Polytetrahydrofuran, also called poly(tetramethylene ether) glycol or poly(tetramethylene oxide), is a chemical compound with formula ()nOH2 or HO-(-(CH2)4O-)n-H.  It can be viewed as a polymer of tetrahydrofuran, or as the polyether derived from 1,4-butanediol.  

The product is commercially available as polymers of low average molecular weights, between 250 and 3000 daltons. In this form it is a white waxy solid that melts between 20 and 30 °C.  The commercial product can be processed further into polymers with molecular weights of 40,000 and higher.

The product is sold under various trade names including  Terathane from Invista and PolyTHF from BASF. The BASF plant in Ludwigshafen at one point was producing 250,000 metric tons per year.

Polytetrahyrofuran polyethylene glycol can be controlled for export from the U.S. under the Export Administration Regulations on the Commerce Control List and/or on export control regulations based on the Wassenaar Arrangement (ECCN: 1C111.b.5). Under these regulations export/transfer of the product may require a license or export authorization.

Applications

The main use of polytetrahydrofuran is to make elastic fibres such as spandex (elastane) for stretchable fabrics and for polyurethane resins. The latter are polyurethane prepolymers dissolved in solvent. They are used in the manufacture of artificial leather. These elastomers are either polyurethanes made by reacting PTMEG with diisocyanates, or polyesters made by reacting PTMEG with diacids or their derivatives. 
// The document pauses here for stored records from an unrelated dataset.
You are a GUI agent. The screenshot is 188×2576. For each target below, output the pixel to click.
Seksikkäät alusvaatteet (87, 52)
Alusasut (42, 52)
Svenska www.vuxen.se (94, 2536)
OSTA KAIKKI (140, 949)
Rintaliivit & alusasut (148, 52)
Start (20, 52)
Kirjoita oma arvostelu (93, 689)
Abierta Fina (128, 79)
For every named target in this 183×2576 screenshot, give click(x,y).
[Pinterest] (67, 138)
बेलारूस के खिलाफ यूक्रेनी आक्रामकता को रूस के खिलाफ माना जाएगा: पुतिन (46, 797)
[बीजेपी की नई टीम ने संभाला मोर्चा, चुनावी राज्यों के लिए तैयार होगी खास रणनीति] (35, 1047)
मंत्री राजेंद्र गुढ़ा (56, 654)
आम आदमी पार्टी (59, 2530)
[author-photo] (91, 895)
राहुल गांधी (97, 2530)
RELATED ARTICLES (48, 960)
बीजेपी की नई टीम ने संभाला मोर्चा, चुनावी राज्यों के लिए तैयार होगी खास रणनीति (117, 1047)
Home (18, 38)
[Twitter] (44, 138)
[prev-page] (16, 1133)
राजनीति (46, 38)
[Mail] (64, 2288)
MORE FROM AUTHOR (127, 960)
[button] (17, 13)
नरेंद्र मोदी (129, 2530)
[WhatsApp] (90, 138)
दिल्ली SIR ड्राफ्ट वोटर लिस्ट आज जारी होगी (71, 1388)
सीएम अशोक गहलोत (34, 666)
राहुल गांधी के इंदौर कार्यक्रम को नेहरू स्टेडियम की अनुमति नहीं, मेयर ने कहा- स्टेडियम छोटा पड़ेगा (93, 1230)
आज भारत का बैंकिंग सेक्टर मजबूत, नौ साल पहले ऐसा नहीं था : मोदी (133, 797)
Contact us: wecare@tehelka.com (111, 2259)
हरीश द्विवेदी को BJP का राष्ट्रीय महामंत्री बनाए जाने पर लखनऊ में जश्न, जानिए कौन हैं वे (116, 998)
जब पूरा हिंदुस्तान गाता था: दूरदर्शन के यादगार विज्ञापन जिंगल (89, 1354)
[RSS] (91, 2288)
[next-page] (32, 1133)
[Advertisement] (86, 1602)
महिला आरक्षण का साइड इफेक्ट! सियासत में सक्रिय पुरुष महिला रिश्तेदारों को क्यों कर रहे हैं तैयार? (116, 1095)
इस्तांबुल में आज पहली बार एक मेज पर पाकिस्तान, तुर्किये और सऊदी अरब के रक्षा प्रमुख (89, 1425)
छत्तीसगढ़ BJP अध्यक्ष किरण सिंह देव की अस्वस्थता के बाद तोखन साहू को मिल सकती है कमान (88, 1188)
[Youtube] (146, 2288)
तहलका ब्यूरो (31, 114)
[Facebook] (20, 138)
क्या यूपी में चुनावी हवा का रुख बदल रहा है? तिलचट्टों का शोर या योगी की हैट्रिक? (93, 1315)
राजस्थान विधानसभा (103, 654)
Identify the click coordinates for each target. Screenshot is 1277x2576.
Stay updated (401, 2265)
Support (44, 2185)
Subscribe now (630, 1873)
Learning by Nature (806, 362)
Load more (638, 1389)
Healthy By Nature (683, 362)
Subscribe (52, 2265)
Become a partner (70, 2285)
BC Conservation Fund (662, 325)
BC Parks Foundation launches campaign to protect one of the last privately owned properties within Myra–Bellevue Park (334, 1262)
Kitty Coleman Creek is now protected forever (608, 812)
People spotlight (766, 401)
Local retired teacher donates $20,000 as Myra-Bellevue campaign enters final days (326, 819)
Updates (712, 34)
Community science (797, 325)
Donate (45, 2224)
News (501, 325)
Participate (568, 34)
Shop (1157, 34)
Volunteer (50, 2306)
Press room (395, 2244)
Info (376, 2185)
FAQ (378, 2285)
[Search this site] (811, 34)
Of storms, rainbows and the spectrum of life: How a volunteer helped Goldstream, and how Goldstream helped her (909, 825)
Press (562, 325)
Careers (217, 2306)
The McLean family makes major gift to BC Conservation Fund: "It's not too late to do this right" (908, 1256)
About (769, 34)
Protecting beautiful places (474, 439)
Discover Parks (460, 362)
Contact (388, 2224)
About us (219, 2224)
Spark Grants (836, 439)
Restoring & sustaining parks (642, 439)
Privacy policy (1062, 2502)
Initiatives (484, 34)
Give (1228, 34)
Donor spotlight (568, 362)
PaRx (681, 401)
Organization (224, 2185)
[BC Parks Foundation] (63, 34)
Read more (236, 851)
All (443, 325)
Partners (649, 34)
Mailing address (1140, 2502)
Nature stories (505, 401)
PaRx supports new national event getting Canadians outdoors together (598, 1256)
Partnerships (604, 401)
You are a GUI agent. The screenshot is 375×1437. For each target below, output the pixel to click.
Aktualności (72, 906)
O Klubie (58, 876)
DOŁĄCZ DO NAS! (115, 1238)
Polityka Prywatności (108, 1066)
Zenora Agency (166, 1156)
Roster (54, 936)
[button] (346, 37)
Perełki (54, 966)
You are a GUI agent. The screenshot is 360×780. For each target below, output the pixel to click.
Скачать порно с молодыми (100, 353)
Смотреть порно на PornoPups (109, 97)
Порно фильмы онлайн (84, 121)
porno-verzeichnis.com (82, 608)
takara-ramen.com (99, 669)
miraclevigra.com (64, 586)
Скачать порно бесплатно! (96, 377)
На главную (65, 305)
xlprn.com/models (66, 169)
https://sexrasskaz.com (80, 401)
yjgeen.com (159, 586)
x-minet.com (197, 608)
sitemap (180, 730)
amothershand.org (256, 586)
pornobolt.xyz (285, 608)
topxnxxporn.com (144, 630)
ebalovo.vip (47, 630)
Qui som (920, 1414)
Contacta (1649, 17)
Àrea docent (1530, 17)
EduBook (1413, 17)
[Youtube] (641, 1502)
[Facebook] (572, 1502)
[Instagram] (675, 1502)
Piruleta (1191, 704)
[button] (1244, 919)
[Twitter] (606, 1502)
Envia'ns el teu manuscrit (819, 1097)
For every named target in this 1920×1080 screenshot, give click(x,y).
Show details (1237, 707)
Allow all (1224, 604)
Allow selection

The polymer is also a starting material for thermoplastic polyurethane, thermoplastic polyesters, polyetheramide and cast polyurethane elastomers, used for instance in the wheels of roller skates and skateboards.

Synthesis

Polytetrahydrofuran is commonly prepared by acid-catalyzed polymerization of tetrahydrofuran. The starting material is natural gas, which is converted to acetylene, then reacted with formaldehyde to make butynediol and then butanediol.  The latter is turned into tetrahydrofuran by action of a catalyst and then polymerized.